> _Problem to solve_: Reproduce each of the following rows word for word, with nothing changed.

━━━ Material shown ━━━

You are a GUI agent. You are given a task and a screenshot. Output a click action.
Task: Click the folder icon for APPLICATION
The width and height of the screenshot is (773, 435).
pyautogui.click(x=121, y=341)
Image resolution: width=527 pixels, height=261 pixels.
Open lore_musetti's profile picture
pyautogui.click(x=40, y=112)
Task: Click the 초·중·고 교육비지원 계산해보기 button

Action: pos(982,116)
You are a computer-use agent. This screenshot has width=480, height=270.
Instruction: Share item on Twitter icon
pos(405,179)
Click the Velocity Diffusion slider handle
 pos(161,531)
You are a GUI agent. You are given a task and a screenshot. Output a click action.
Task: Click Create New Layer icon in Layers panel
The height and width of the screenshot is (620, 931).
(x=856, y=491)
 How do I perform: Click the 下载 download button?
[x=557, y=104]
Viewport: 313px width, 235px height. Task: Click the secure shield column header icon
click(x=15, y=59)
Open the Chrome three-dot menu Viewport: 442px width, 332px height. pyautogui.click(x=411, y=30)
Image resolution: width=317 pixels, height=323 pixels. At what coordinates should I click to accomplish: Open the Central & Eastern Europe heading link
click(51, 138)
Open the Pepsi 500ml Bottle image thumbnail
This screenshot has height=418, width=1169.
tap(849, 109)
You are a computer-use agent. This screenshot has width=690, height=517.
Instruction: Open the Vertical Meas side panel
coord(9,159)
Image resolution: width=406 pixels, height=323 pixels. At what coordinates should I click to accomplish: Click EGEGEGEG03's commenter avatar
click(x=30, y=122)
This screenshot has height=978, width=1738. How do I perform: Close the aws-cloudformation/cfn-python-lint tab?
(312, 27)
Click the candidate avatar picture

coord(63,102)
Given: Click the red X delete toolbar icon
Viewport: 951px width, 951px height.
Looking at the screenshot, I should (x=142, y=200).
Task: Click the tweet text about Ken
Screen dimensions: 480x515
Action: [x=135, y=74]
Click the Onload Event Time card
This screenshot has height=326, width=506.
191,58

━━━

> _Response_:
You are a GUI agent. You are given a task and a screenshot. Output a click action.
Task: Click the folder icon for APPLICATION
The width and height of the screenshot is (773, 435).
pyautogui.click(x=121, y=341)
Image resolution: width=527 pixels, height=261 pixels.
Open lore_musetti's profile picture
pyautogui.click(x=40, y=112)
Task: Click the 초·중·고 교육비지원 계산해보기 button

Action: pos(982,116)
You are a computer-use agent. This screenshot has width=480, height=270.
Instruction: Share item on Twitter icon
pos(405,179)
Click the Velocity Diffusion slider handle
 pos(161,531)
You are a GUI agent. You are given a task and a screenshot. Output a click action.
Task: Click Create New Layer icon in Layers panel
The height and width of the screenshot is (620, 931).
(x=856, y=491)
 How do I perform: Click the 下载 download button?
[x=557, y=104]
Viewport: 313px width, 235px height. Task: Click the secure shield column header icon
click(x=15, y=59)
Open the Chrome three-dot menu Viewport: 442px width, 332px height. pyautogui.click(x=411, y=30)
Image resolution: width=317 pixels, height=323 pixels. At what coordinates should I click to accomplish: Open the Central & Eastern Europe heading link
click(51, 138)
Open the Pepsi 500ml Bottle image thumbnail
This screenshot has height=418, width=1169.
tap(849, 109)
You are a computer-use agent. This screenshot has width=690, height=517.
Instruction: Open the Vertical Meas side panel
coord(9,159)
Image resolution: width=406 pixels, height=323 pixels. At what coordinates should I click to accomplish: Click EGEGEGEG03's commenter avatar
click(x=30, y=122)
This screenshot has height=978, width=1738. How do I perform: Close the aws-cloudformation/cfn-python-lint tab?
(312, 27)
Click the candidate avatar picture

coord(63,102)
Given: Click the red X delete toolbar icon
Viewport: 951px width, 951px height.
Looking at the screenshot, I should (x=142, y=200).
Task: Click the tweet text about Ken
Screen dimensions: 480x515
Action: [x=135, y=74]
Click the Onload Event Time card
This screenshot has height=326, width=506.
191,58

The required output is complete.